Ouest France: À l’est de l’Ukraine en guerre, la double peine du coronavirus
Article publié dans Ouest France, le 06/04/2020
La drôle de guerre s’enlise dans l’est de l’Ukraine. Mais la pandémie complique la situation des populations qui vivent en partie confinées, alors que les militaires ne respectent pas les mesures de précaution.
Les habitants de l’est de l’Ukraine, zone en guerre, manquent de moyens pour lutter contre l’épidémie de coronavirus. Les habitants sont confinés mais beaucoup, à commencer par les militaires, ne respectent pas les mesures de précaution.
La situation militaire s’est aggravée ces derniers temps, ils tirent chaque soir. Dans ce contexte de confinement, c’est encore plus effrayant qu’avant… Karina Varfolomeieva est en dernière année de lycée à Novhorodske, à moins de 5 kilomètres de la ligne de front qui divise l’est de l’Ukraine depuis 2014. Le conflit a déjà causé la mort de plus de 13 100 personnes selon l’ONU. Il a aussi ruiné cette région industrielle, plaçant les infrastructures médicales dans un état critique pour faire face à la pandémie du Covid-19.
40 % de la population a plus de 60 ans
Un des meilleurs hôpitaux de la région, à Roubijné, ne pouvait accueillir que 200 malades du coronavirus à la mi-mars, selon Konstantin Reutski, directeur de l’ONG Vostok-SOS. Masques, tests et médicaments manquent. L’aide que Kiev et des organisations humanitaires acheminent régulièrement reste très insuffisante pour remédier aux besoins d’un bassin de population de 2 millions d’habitants, dont environ 40 % se trouvent dans les catégories à risque de plus de 60 ans, et extrêmement précarisés par les mesures de confinement.

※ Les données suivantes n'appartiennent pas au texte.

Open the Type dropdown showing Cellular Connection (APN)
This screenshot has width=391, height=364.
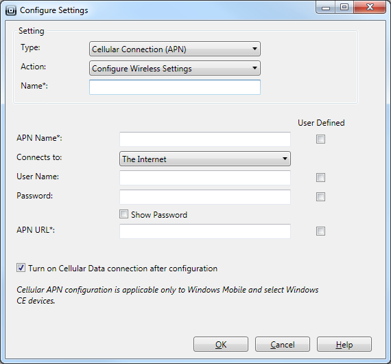(175, 49)
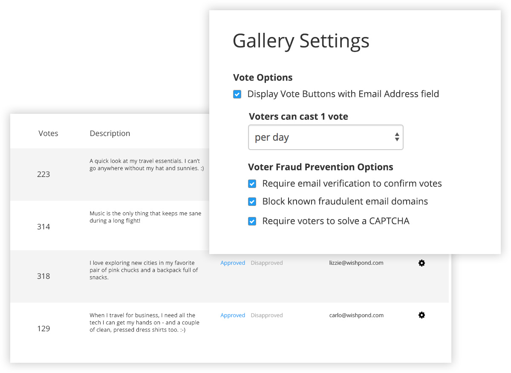Screen dimensions: 511x373
Task: Open gear settings for lizzie@wishpond.com entry
Action: pyautogui.click(x=422, y=263)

Les deux régions en guerre de Donetsk et Louhansk sont ainsi bouclées depuis la fin mars, que ce soit vers le reste de l’Ukraine ou vers les territoires séparatistes soutenus par la Russie. La ligne de front était auparavant traversée par quelque 30 000 personnes par jour. Toute l’économie frontalière est à l’arrêt, et des dizaines de milliers de retraités ne peuvent plus se déplacer pour toucher leurs pensions en territoire ukrainien. Sans oublier les situations urgentes de dizaines de personnes bloquées aux points de passage en attente d’une autorisation de rentrer chez eux, rapportées par l’ONG Human Rights Watch.
« Les soldats se déplacent sans masques »
Quant aux actifs désormais au chômage, leur argent s’épuise très rapidement », commente Oleksiy Savkievitch, un enseignant de la ville d’Avdiivka. Les magasins d’alimentation manquent déjà de certains produits, et augmentent leurs prix. Lui prend part volontairement à un effort de livraison de produits de première nécessité, et confirme l’état de dénuement dramatique de certaines familles.
De son côté, Karina Varfolomeieva confirme l’appauvrissement rapide de ses concitoyens, et observe un sentiment de déni de personnes éprouvées par six ans de guerre. Beaucoup refusent de comprendre le danger posé par ce virus et ne respectent pas les mesures de quarantaine. Le plus problématique selon la jeune fille, ce sont les soldats qui se déplacent sans masques en ville ».
Mobilisés sur le front ou encasernés, ils ne sont pas visés par les obligations de confinement. Si l’Ukraine rapporte 1 251 cas de coronavirus et 32 décès au 5 avril, l’armée ne publie aucune statistique. Malgré l’absence de moyens, la situation semble néanmoins prise plus sérieusement au sérieux que côté séparatiste. Les autorités auto-proclamées y nient tout foyer de contamination.